Demonstrated case studies show that ISKGs support interactive hazard chain exploration, fault analysis, propagation reasoning, and retrieval of recommendations given partial incident information. A plausible implication is that the process-agnostic ISKSF model can be rapidly adapted to other safety-critical industrial domains, including FMEA or nuclear process reporting.

7. Applications, Scalability, and Adaptation to New Security Domains

Industrial security KGs support multi-modal applications: cyber attack simulation, hazard propagation, resilience dashboards, explainable reasoning, and toxic control detection. High scalability (10K–50K node graphs, millisecond query latency) is achievable via graph databases (Neo4j) and graph analytics frameworks (GDS) (Nandiya et al., 13 Dec 2025). LLM throughput and incremental ingestion enable near-real-time updates for rapidly evolving security knowledge bases.

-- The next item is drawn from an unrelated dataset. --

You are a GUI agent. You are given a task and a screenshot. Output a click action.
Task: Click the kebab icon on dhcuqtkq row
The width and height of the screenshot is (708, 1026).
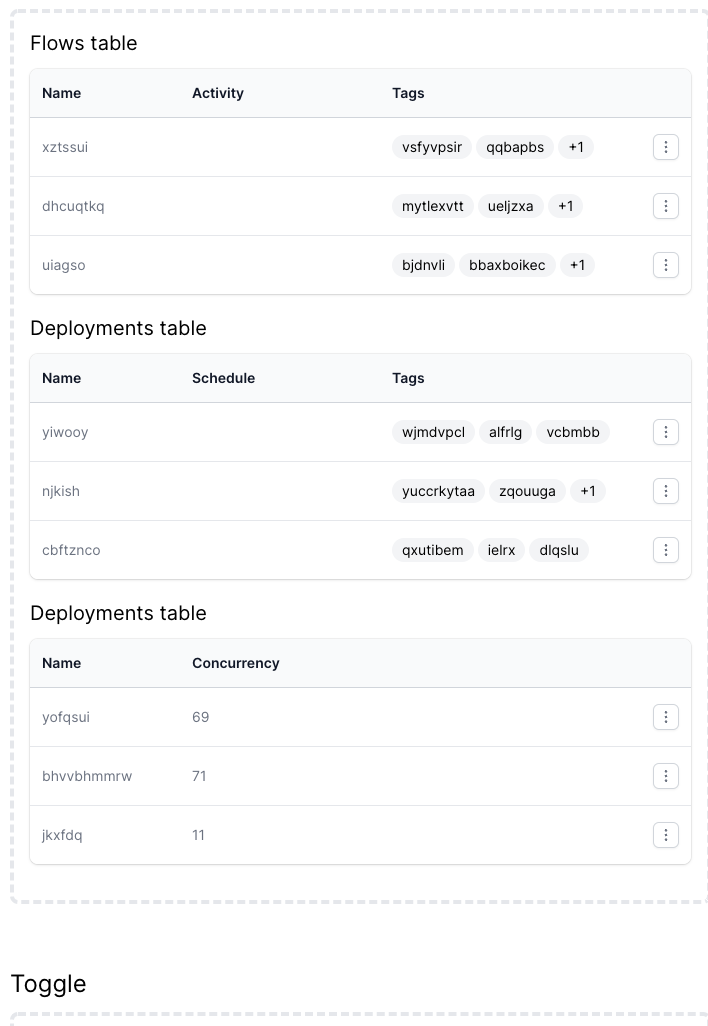click(666, 206)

Adapting methodologies for security standards entails:

Extending hierarchical schemas to model security-specific document structures (Annexes, Controls, Domains).
Enriching ontologies with Threat, Vulnerability, Control, RiskScenario, AttackPattern, and relevant relations.
Adopting atomic proposition extraction for numeric (CVSS), Boolean, and temporal constraints.
Specializing extraction prompts for domain-specific asset–threat–control mapping.
Constructing QA and compliance testing benchmarks to evaluate the operational efficacy of the resulting security KGs (Park et al., 9 Dec 2025).

Representative case studies demonstrate exposure reduction (30–80%) and increased average attack path length (25–50%) following application of best-practice controls (Nandiya et al., 13 Dec 2025). The integration of semantic and quantitative reasoning underpins both compliance and adaptive defense in increasingly heterogeneous industrial environments.